I was married in California and lived part of my married life there, so I feel somewhat invested in this. First and foremost, the idea that marriage in general needs to be “protected” by denying it to same-sex couples is ridiculous, just as it was when people believed that marriage needed to be “protected” by denying it to interracial couples. Second and more specifically, the idea that my marriage needs to be protected by a bunch of hyperventilating ninnies in the midst of a queer panic makes me want to retch. Please do keep your clammy, quivering, homophobic fingers off my state of matrimony, if you please. My marriage has not once been threatened by same-sex marriage; heck, I’ve been to Massachusetts at least four times since same-sex marriage was made legal in that commonwealth. Roving bands of same-sex married couples did not trample my marriage rights while I was there.

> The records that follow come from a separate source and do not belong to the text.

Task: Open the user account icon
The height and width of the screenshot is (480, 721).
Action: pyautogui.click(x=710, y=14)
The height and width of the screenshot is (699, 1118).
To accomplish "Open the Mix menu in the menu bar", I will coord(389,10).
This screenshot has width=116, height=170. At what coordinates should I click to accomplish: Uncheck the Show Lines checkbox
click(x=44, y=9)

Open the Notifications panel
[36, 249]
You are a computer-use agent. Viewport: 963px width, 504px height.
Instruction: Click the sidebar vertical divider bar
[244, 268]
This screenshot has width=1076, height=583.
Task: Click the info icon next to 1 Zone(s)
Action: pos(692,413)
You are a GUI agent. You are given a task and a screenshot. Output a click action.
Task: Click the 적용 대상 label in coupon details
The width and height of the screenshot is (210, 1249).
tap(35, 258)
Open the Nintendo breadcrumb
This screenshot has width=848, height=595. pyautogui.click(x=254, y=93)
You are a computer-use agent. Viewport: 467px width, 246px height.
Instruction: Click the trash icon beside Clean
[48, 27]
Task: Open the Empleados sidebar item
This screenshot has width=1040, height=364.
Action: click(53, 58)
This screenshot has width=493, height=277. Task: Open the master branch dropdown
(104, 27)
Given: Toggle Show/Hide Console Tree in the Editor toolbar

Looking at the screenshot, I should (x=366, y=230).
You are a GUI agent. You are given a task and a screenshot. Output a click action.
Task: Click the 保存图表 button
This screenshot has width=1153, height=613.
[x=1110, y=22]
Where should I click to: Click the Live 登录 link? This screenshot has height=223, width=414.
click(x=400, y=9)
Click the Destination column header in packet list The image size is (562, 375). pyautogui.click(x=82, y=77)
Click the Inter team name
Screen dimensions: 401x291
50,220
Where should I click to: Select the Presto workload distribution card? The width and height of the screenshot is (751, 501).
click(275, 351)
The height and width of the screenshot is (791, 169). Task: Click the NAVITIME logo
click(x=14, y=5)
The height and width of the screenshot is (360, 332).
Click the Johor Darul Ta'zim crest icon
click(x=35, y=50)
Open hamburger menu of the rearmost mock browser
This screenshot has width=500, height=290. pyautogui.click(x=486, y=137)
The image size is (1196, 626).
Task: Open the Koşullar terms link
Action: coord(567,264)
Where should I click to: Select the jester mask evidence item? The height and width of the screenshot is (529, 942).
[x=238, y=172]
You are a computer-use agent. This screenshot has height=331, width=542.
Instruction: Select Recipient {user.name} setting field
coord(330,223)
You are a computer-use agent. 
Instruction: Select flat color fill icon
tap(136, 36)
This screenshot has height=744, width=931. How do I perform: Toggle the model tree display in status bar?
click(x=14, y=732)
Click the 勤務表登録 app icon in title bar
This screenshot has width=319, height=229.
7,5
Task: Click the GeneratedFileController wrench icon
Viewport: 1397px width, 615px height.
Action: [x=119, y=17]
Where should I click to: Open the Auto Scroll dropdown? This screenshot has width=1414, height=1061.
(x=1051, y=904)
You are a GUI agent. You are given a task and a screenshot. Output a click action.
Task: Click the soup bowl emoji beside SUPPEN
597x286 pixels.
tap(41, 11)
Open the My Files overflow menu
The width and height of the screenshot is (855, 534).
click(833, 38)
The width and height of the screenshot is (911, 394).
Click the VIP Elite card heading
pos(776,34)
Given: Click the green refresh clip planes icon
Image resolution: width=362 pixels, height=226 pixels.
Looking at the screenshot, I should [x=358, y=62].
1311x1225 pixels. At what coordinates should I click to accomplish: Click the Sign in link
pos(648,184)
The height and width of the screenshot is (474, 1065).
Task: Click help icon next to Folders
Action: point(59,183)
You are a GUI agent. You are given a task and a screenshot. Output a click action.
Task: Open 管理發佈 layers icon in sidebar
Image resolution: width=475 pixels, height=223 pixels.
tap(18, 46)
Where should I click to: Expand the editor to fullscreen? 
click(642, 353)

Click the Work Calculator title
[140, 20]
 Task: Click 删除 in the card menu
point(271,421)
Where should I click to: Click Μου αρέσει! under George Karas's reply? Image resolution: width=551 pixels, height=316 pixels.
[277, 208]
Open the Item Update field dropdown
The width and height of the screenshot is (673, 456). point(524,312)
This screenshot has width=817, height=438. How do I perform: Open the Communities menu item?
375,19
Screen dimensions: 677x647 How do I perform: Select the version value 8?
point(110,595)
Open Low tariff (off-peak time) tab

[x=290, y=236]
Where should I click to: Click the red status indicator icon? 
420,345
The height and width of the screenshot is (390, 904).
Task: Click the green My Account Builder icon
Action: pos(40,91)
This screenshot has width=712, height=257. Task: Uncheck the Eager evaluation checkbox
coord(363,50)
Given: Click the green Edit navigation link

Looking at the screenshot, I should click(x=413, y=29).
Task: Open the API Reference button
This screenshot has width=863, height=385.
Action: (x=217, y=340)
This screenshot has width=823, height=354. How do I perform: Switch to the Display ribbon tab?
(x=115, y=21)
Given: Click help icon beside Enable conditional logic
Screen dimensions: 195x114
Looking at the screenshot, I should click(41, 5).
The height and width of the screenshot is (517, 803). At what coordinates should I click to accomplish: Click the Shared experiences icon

But even more specifically, claiming to “protect” marriage when in fact you are intent of destroying potentially thousands of loving, legal marriages is an abomination. Every person who says they support the “California Marriage Protection Act” should be asked this question: “So, you’re willing to destroy legal marriages?” And when they try to wiggle out of answering, by, say, suggesting that “unelected judges” usurped the public will (which is incorrect, as California Supreme Court justices stand for election), or that same-sex couples shouldn’t have been married in the first place, or that their religious rights are somehow being trampled on, or that the federal government doesn’t recognize same-sex marriage anyway, they should be patiently and firmly asked the following yes or no questions:

1. Are there legally-married same-sex couples in California?

2. Will the “California Marriage Protection Act” destroy those legal same-sex marriages?

The answers to both: Yes. Which leads back to the first question, doesn’t it.

Make no mistake that supporters of the “California Marriage Protection Act” will be voting to destroy existing marriages. Every single person who says they support this initiative should be made to understand that is what they are going to do, and be made to acknowledge that fact. Every person who is on the fence about the initiative should be made to understand that this will be the consequence. Same-sex marriage is not some theoretical construct in California; it exists. And while no marriages will end if the “California Marriage Protection Act” fails, many marriages will end if it passes.

It does not profit anyone to ignore this reality, nor to ignore the shameful irony of claiming this act somehow “protects” marriage. It doesn’t. So don’t.